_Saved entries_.
——
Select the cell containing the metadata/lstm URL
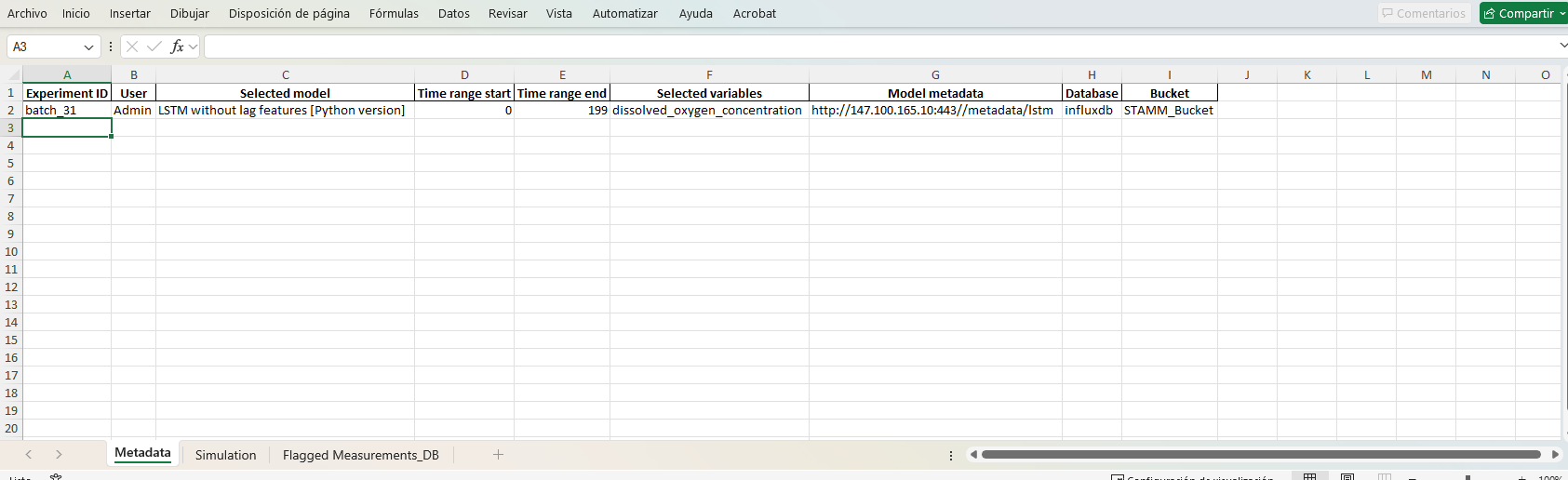 point(934,110)
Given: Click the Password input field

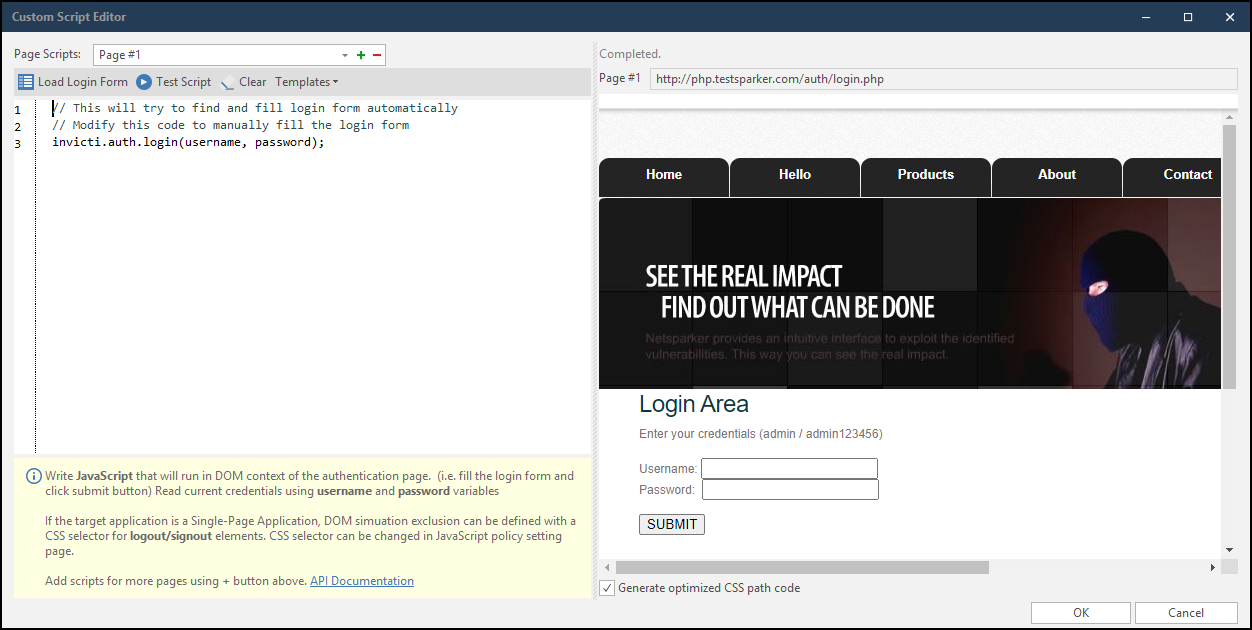Looking at the screenshot, I should pyautogui.click(x=790, y=489).
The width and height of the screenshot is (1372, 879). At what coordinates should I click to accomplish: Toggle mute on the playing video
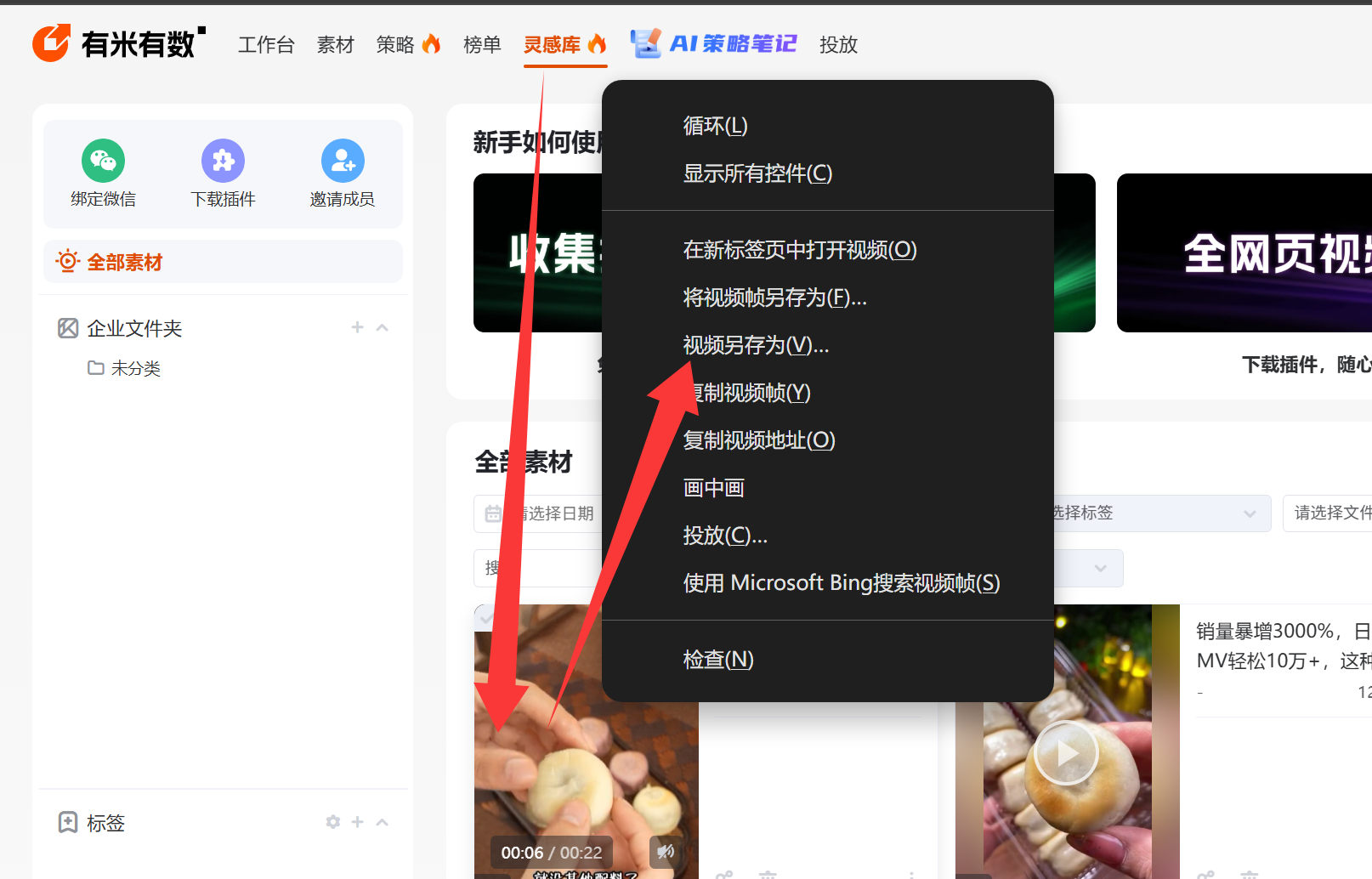coord(666,851)
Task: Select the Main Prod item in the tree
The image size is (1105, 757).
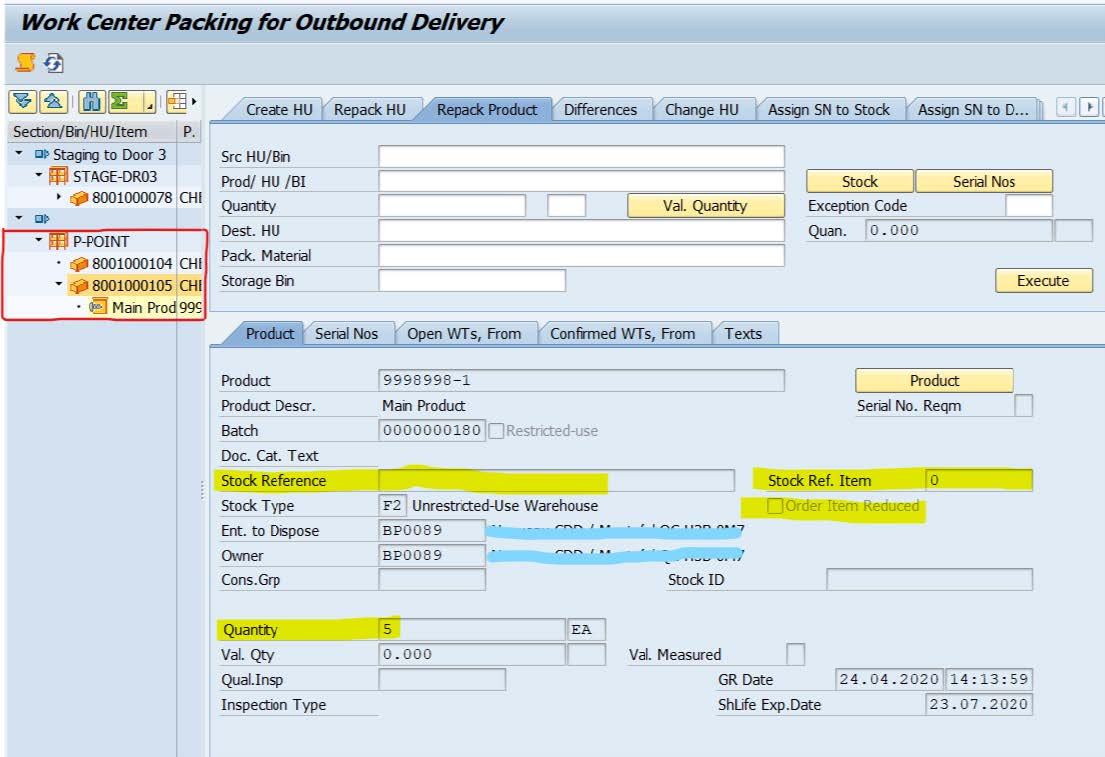Action: click(x=143, y=307)
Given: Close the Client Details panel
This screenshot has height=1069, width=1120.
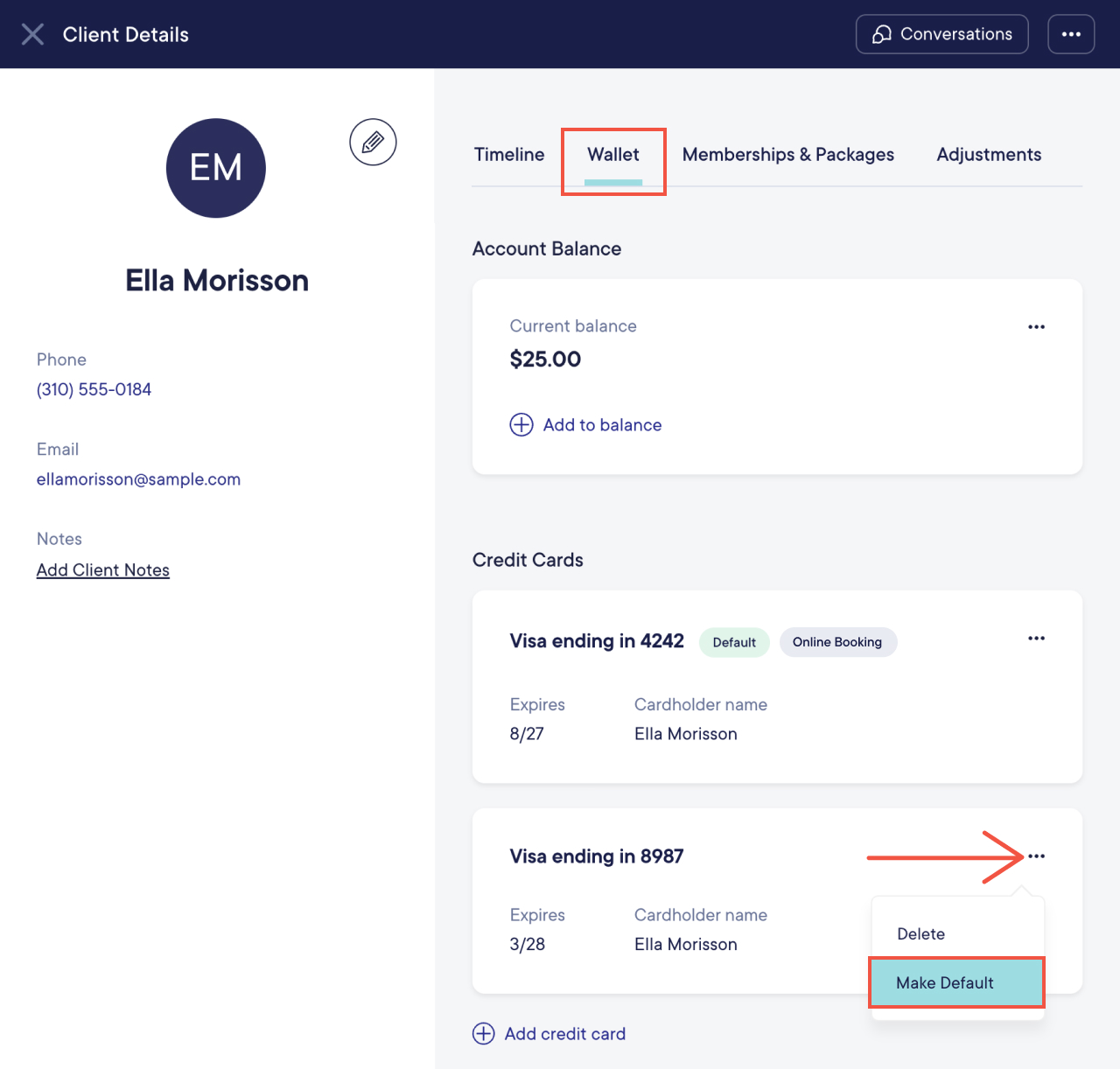Looking at the screenshot, I should point(32,34).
——
_What to work on_.
The expected output is every entry, retyped exactly, with all pictures removed.

_Response to the task_.
Select the cell containing the metadata/lstm URL
 point(934,110)
Given: Click the Password input field

Looking at the screenshot, I should pyautogui.click(x=790, y=489).
The width and height of the screenshot is (1372, 879). At what coordinates should I click to accomplish: Toggle mute on the playing video
coord(666,851)
Task: Select the Main Prod item in the tree
The image size is (1105, 757).
Action: click(x=143, y=307)
Given: Close the Client Details panel
This screenshot has height=1069, width=1120.
Looking at the screenshot, I should point(32,34).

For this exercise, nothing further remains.